As previously discussed in the column “Fantastic Plastic?“, the advent of cheap 3-D printing (or additive manufacturing) is changing the nature of how we can manufacture anything including guns. At the time the original column was written, a pioneer in additive manufacturing of guns – Defense Distributed of Austin, Texas – was making headlines for using this technology to make lower receivers for AR-15 style assault rifles. Although in the proof of concept stage, Defense Distributed had rapidly shown that they could make such a component capable of firing over 600 rounds before stress failure. I speculated that such a weapon was not as threatening due to size and some materials constraints and that even more dangerous was the possibility of all (or nearly all) plastic handguns and other easily concealable weapons that escape normal detection techniques.

In this instance, we have a case of science rapidly catching up with speculation.  Last week Defense Distributed released the following video of their plastic handgun design.  The only metal component of the weapon is the firing pin. It is called (rather dramatically) the Liberator.

In a move that is not entirely unexpected as self-described crypto-anarchist Cody R. Wilson and his company Defense Distributed continue to push both the boundaries of the technology as well as gun laws, the government took action. It is no secret that escalation often begets escalation. Is this the first salvo by the government in their dealings with Cody Wilson and Defense Distributed?

Through the Department of Defense Trade Controls Office, the government demanded that the design for the Liberator – the CAD file – be removed from Defense Distributed’s website. This is based on the likely correct presumption that providing such a design violates U.S. export control policies.  However, this removal came only after almost 100,000 copies of the file had already been downloaded.

That saying about horses and barn door closings comes to mind.

DATA PROVIDED
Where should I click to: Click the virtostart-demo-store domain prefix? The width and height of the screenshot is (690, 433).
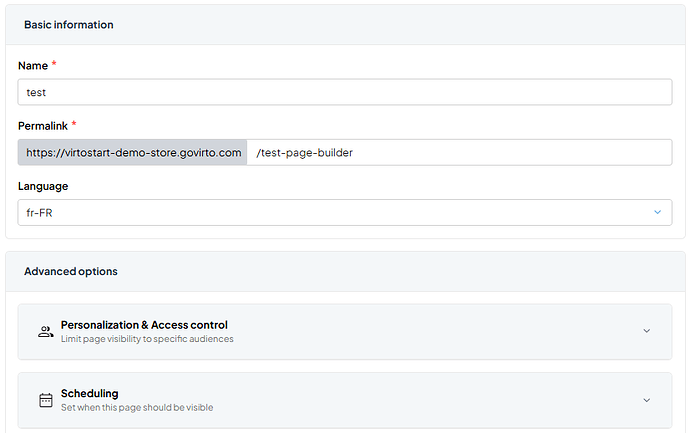(133, 152)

INSTRUCTION
List every geographic place name that appears in the passage on 3-D printed guns.

SOLUTION FOR THIS PROBLEM
Austin
Texas
U.S.